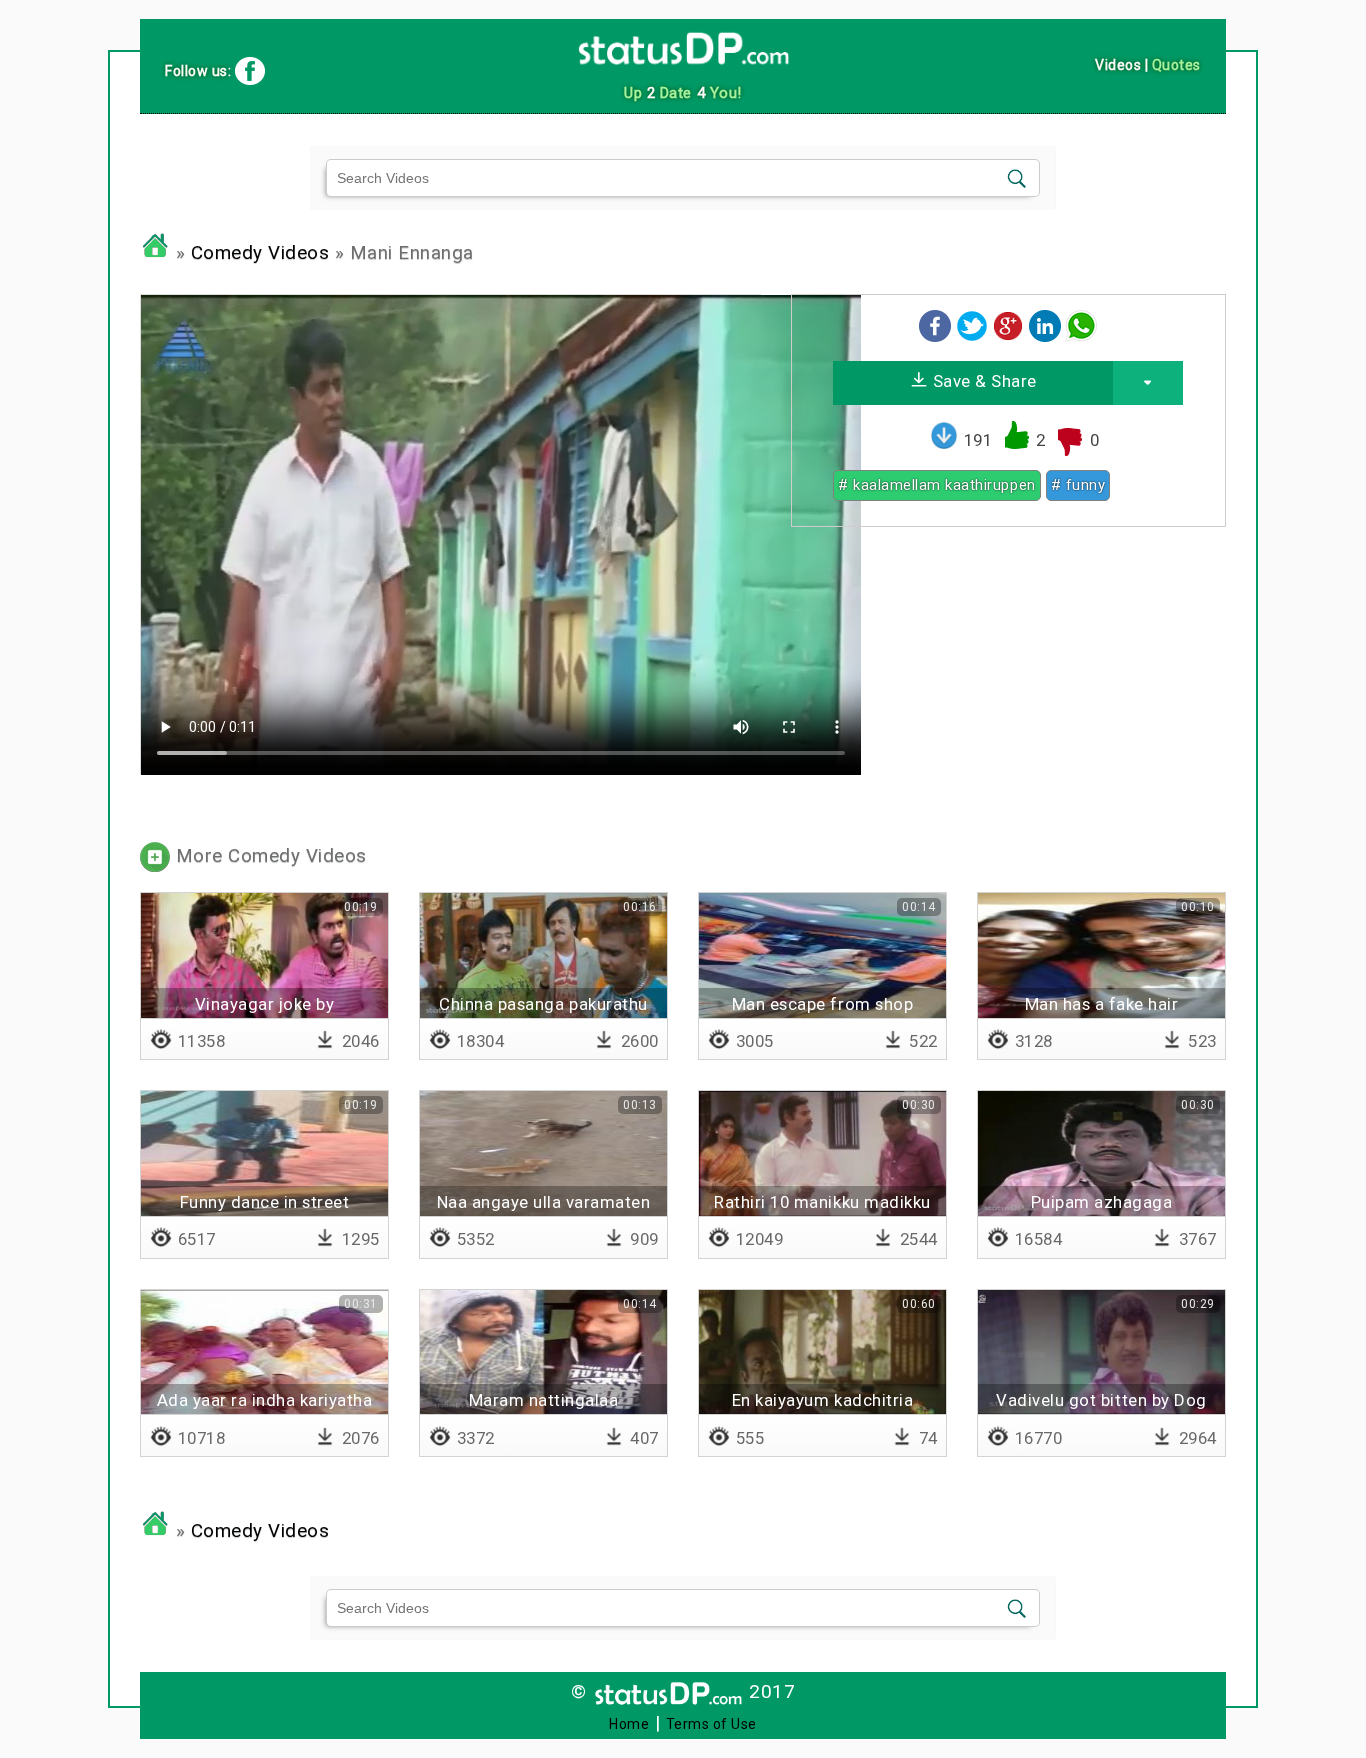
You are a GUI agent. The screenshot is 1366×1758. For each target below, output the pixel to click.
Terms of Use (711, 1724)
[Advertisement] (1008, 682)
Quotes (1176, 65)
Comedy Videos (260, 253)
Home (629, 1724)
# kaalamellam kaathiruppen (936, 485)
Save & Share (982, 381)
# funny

What you are asked to do:
Each record above should be duplicated word for word, with no pictures included.

Reply:
You are a GUI agent. The screenshot is 1366×1758. For each target below, output the pixel to click.
Terms of Use (711, 1724)
[Advertisement] (1008, 682)
Quotes (1176, 65)
Comedy Videos (260, 253)
Home (629, 1724)
# kaalamellam kaathiruppen (936, 485)
Save & Share (982, 381)
# funny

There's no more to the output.